More Irish bishops quit over abuse scandal - Europe - World - The Independent

More Irish bishops quit over abuse scandal

Catholics across Ireland were attending Christmas Day Mass today as two more bishops resigned in the wake of a devastating clerical child abuse inquiry.

Eamonn Walsh and Raymond Field bowed to weeks of intense criticism and pressure, announcing at services across Dublin that they planned to quit their posts as auxiliaries in the archdiocese.

They are the latest senior clerics to stand down after Bishop of Kildare and Leighlin James Moriarty and Bishop of Limerick Donal Murray resigned over the damning Murphy report.

It exposed the Catholic hierarchy's shocking inaction and cover-up of paedophile priests over decades.

Bishops Walsh and Field announced their resignations in a statement as Midnight Mass took place around the country.

"As we celebrate the Feast of Christmas, the Birth of our Saviour, the Prince of Peace, it is our hope that our action may help to bring the peace and reconciliation of Jesus Christ to the victims/survivors of child sexual abuse," they said.

"We again apologise to them."

The bishops added: "Our thoughts and prayers are with those who have so bravely spoken out and those who continue to suffer in silence."

Last night in St Mary's Pro-Cathedral in Dublin Archbishop Diarmuid Martin - who stopped short of publicly calling for resignations but repeatedly pressured senior churchmen who have served in the capital to reflect - described 2009 as a painful year for the Church.

"The diocese failed its most vulnerable members.

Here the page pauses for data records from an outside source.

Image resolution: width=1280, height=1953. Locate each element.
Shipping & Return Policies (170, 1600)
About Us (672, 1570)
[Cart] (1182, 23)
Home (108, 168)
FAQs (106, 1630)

The archdiocese failed to recognise what was to be done," the Archbishop said.

Dublin Labour councillor Aodhan O Riordain attended Midnight Mass in Malahide, north of the city, where the bishops' resignations were announced.

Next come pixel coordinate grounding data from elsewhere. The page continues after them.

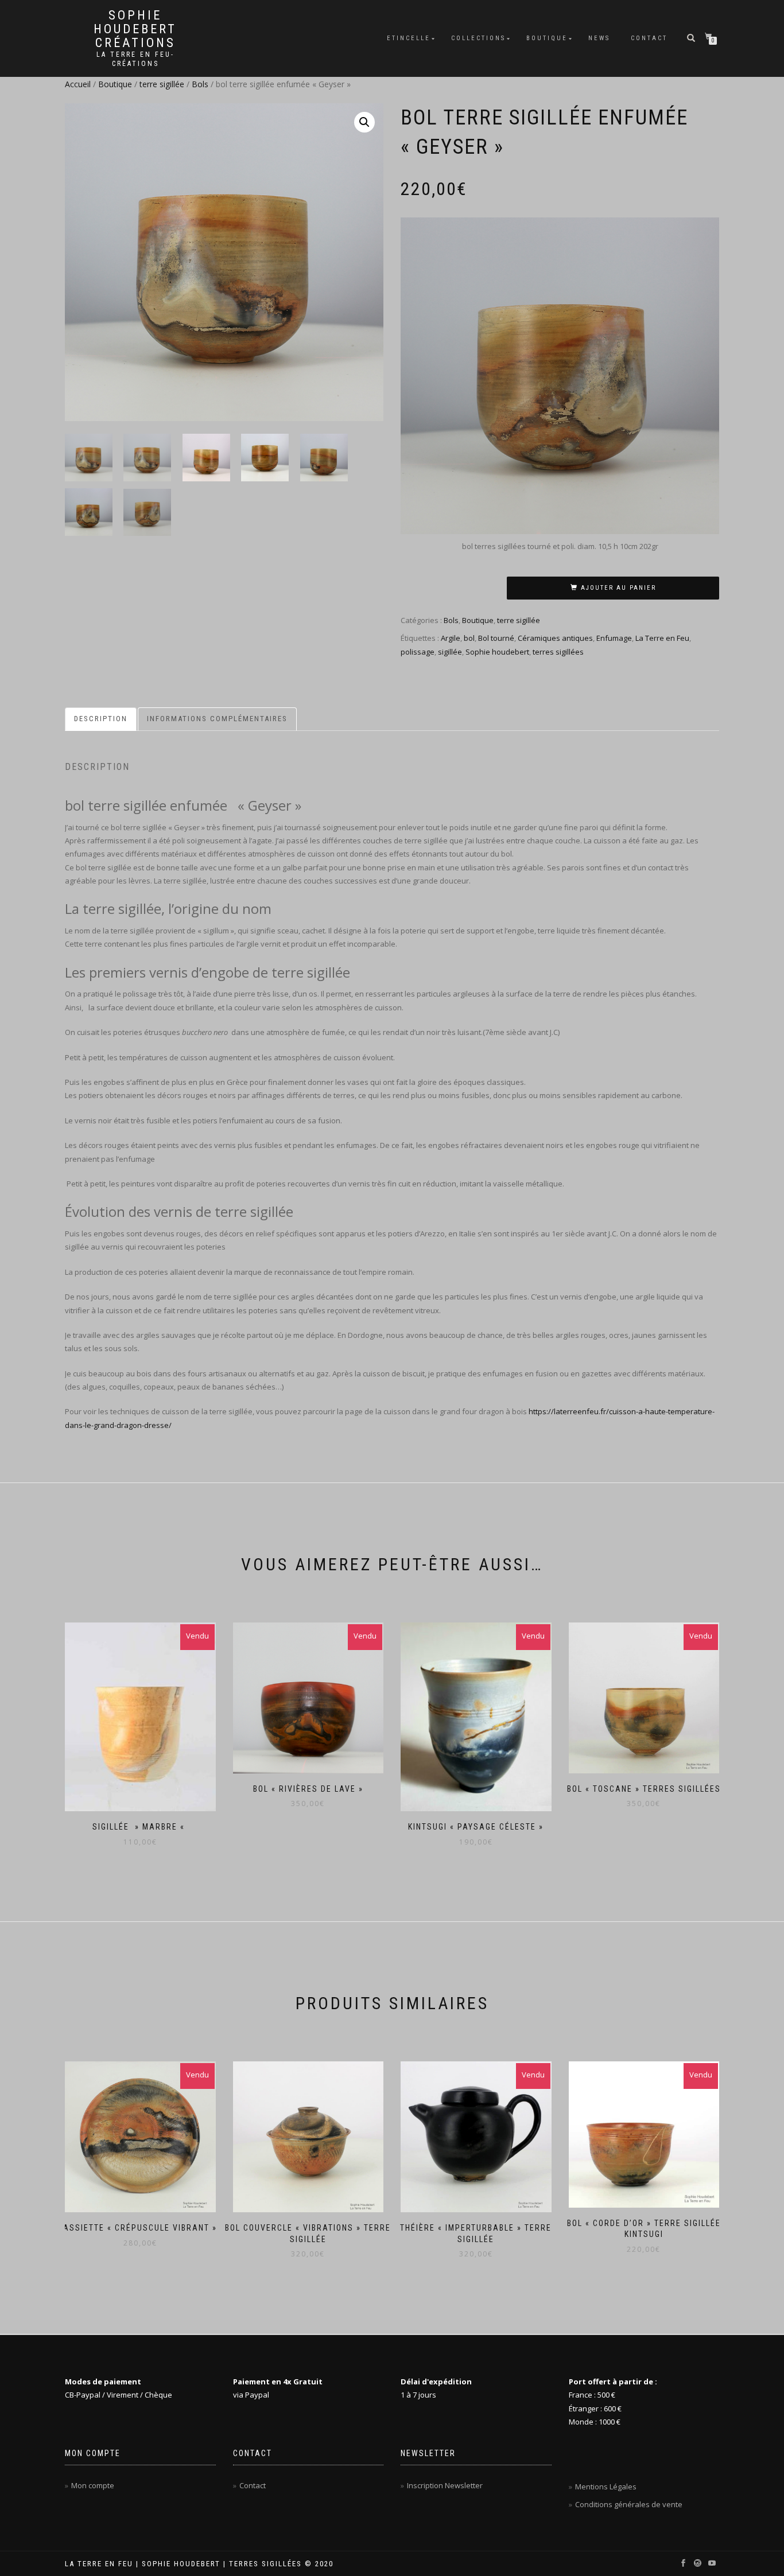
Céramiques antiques (555, 638)
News (599, 38)
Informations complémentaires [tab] (217, 718)
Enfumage (614, 638)
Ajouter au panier (618, 588)
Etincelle (408, 38)
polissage (417, 652)
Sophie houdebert (497, 652)
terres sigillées (558, 652)
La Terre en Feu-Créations (135, 59)
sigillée (450, 652)
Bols (200, 84)
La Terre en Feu (662, 638)
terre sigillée (161, 84)
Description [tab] (100, 718)
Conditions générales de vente (628, 2504)
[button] (364, 122)
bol (469, 638)
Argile (450, 638)
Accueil (78, 84)
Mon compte (92, 2485)
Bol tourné (496, 638)
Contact (649, 38)
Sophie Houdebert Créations (135, 29)
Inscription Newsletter (445, 2485)
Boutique (547, 38)
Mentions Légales (605, 2486)
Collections (478, 38)
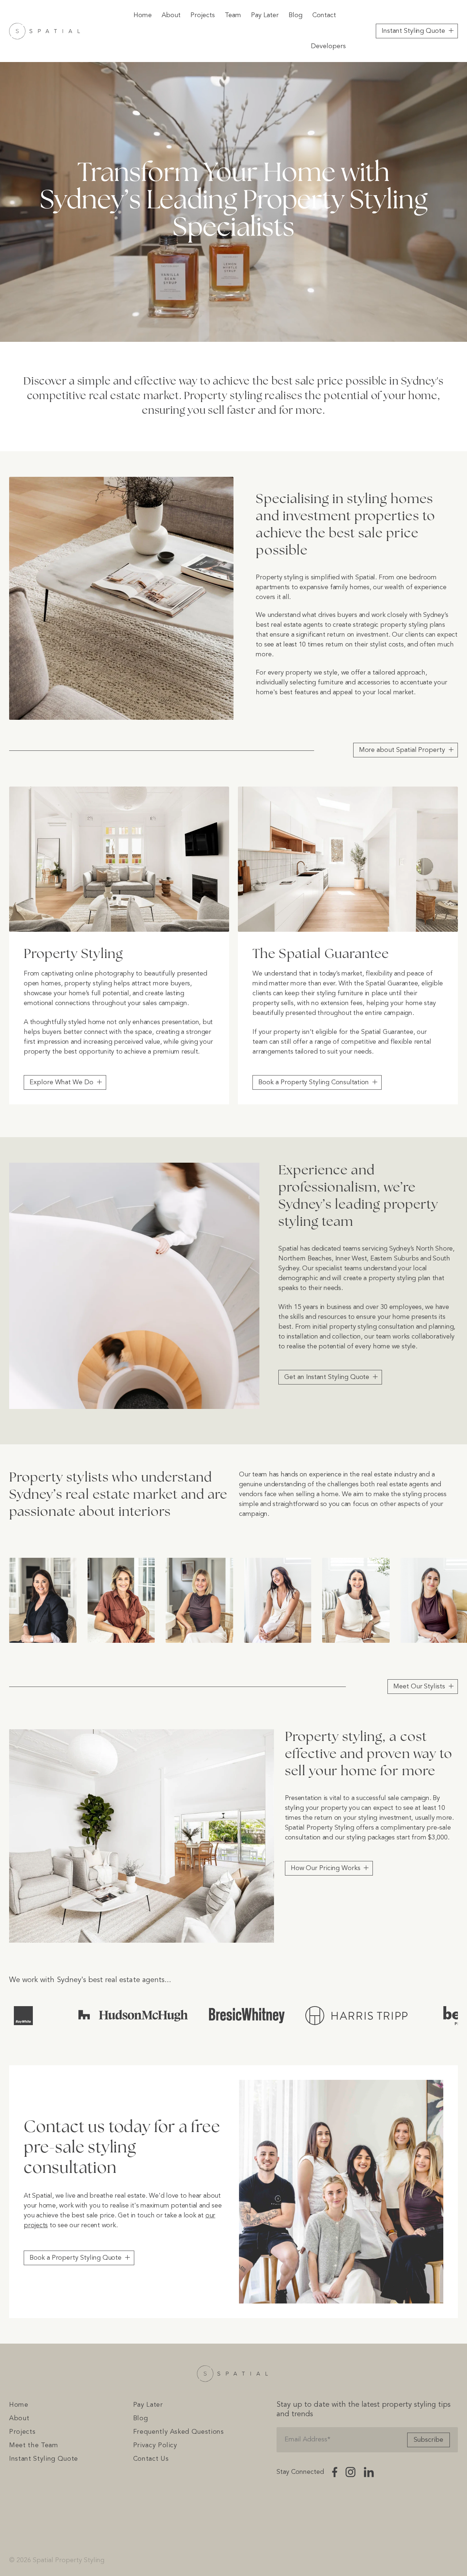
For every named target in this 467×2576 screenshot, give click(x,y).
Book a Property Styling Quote (75, 2258)
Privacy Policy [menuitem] (155, 2445)
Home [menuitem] (143, 15)
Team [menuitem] (233, 15)
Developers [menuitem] (328, 46)
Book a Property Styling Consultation (313, 1082)
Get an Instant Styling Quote (326, 1377)
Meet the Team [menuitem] (33, 2445)
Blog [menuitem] (295, 15)
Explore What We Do (61, 1082)
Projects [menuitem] (202, 15)
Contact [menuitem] (324, 15)
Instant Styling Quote (413, 31)
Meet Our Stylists (419, 1686)
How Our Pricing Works (325, 1868)
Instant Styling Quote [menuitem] (43, 2459)
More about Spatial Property (402, 750)
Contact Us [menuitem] (151, 2459)
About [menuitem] (171, 15)
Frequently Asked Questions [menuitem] (178, 2432)
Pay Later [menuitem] (265, 15)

"The timing of the announcement is open to question, but the resignations are welcome nonetheless," Mr O'Riordain said.

"It is now time for a full and frank debate about the relationship between the church and state institutions in Ireland, especially education.

"As a principal of a Catholic school, I feel we can hide from that debate no longer."

The Murphy inquiry, based on a sample 46 priests, revealed a catalogue of paedophilia and subsequent cover-ups over three decades because the Catholic hierarchy was obsessed with secrecy and was effectively granted immunity by the police.

Archbishop Martin told Mass-goers last night that the diocese must now be called to renewal by recognising what happened in the past, accepting responsibility for it and investigating criminal behaviour.

In his homily he said it would be foolish to say this was the happiest Christmas in his life or for many in the Archdiocese of Dublin.

Archbishop Martin said the interests of the ordained had been given priority over the needs of the baptised.

"It has been a painful year. But the Church today may well be a better and safer place than was the Church of 25 years ago when all looked well, but where deep shadows were kept buried," he continued.

"The church in Dublin is called to conversion and to renewal."

He said when survivors turned to a priest, they were met by betrayal of priesthood through abuse.

But Archbishop Martin maintained there were also great priests in the diocese.

"They too feel betrayed," he said.

"Many feel that I have not defended them enough and not supported them adequately at this moment.

"If I have failed them, from this mother church of the archdiocese I ask their pardon. I recognise their dedication and I am sure that the people of the diocese do too.

"Similarly from this mother church of the archdiocese I repeat my words to survivors: no words of apology will ever be enough for the hurt caused and the way your hurt was brushed aside."